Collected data
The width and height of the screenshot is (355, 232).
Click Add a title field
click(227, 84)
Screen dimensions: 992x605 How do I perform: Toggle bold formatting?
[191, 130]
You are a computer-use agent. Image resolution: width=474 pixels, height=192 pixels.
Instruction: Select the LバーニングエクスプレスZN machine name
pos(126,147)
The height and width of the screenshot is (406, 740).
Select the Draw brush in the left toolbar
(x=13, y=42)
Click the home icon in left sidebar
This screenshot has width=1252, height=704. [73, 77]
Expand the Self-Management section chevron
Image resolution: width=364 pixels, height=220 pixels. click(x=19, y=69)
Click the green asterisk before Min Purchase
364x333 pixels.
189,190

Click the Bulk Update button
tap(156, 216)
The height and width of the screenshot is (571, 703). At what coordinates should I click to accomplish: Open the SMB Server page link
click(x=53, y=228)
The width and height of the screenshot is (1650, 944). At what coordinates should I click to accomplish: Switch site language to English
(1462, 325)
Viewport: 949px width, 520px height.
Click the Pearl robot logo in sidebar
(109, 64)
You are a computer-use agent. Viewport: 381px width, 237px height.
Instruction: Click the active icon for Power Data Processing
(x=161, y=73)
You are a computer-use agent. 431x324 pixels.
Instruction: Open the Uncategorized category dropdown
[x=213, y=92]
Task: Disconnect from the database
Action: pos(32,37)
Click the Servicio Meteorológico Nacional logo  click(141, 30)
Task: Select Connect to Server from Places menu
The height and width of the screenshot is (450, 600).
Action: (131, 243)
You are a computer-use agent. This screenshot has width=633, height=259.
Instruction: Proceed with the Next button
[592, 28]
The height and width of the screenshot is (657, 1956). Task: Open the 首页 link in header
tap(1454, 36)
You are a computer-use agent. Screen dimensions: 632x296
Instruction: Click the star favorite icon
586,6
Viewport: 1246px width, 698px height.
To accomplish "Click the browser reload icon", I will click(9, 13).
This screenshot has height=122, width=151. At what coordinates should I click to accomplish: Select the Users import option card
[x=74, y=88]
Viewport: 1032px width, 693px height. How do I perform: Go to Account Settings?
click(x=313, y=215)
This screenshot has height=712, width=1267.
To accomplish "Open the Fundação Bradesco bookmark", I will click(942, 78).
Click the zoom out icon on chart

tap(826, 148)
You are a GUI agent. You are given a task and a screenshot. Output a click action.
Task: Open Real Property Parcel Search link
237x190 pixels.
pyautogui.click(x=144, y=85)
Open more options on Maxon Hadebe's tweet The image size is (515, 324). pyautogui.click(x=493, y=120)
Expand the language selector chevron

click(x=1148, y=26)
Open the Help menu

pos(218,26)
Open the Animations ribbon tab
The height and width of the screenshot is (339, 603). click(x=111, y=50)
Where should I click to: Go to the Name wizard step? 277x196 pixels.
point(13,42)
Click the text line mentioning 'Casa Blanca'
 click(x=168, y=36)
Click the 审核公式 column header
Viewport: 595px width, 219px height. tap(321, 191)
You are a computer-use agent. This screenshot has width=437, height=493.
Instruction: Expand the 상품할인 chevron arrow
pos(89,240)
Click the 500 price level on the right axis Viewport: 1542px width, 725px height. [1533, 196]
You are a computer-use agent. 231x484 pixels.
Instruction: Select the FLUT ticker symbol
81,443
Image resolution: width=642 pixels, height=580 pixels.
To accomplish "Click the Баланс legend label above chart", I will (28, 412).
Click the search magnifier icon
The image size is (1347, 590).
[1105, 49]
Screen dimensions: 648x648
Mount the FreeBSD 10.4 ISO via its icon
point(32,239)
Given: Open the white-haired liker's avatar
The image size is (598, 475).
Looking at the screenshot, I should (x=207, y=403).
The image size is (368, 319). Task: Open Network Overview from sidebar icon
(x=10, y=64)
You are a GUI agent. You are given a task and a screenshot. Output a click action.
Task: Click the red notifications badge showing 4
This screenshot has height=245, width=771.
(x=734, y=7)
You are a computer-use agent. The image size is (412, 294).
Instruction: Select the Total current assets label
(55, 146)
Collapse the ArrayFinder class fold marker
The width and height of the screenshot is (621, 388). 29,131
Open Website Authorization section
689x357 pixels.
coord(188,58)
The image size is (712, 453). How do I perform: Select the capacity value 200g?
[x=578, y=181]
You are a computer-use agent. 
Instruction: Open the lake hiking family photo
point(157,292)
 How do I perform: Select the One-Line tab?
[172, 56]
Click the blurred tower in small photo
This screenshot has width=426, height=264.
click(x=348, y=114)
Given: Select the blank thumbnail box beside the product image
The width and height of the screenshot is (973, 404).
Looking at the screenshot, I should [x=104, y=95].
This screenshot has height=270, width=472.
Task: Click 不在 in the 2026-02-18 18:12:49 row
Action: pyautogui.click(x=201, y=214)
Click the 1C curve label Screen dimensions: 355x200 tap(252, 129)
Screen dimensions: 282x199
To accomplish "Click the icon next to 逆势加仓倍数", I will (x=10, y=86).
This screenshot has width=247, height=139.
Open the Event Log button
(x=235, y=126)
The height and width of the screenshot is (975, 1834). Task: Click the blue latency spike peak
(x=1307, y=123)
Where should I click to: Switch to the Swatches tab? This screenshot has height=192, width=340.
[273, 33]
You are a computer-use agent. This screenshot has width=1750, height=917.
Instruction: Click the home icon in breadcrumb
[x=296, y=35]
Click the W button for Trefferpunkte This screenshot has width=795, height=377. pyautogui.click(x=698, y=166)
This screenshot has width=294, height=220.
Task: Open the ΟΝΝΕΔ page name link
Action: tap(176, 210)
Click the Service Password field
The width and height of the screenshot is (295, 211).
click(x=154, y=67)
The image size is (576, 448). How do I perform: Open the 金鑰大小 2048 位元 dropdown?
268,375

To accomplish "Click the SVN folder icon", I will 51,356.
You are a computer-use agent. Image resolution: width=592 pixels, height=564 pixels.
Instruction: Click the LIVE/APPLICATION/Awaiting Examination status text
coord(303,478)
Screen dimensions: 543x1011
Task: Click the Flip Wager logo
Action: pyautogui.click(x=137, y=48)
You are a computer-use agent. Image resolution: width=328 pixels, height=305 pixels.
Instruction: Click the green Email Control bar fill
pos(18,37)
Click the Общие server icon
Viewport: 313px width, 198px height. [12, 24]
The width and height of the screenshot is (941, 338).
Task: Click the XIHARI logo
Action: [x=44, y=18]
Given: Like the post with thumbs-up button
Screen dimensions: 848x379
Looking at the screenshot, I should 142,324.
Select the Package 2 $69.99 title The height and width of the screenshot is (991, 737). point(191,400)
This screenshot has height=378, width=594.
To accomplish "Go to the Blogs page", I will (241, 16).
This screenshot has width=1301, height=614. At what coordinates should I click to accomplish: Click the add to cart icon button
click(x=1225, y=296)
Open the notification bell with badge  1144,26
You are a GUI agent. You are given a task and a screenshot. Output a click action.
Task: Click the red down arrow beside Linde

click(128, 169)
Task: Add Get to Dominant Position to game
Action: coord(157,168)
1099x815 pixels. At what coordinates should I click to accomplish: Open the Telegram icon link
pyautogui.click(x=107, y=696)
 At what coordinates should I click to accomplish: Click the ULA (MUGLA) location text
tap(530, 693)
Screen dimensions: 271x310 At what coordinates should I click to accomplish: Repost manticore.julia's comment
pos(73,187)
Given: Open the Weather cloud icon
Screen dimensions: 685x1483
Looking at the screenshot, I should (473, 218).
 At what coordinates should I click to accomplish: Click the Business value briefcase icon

→ THE PROBLEM: State the number of lines in the preceding data that contain the word "computer", and nothing besides.

→ ANSWER SPACE: 12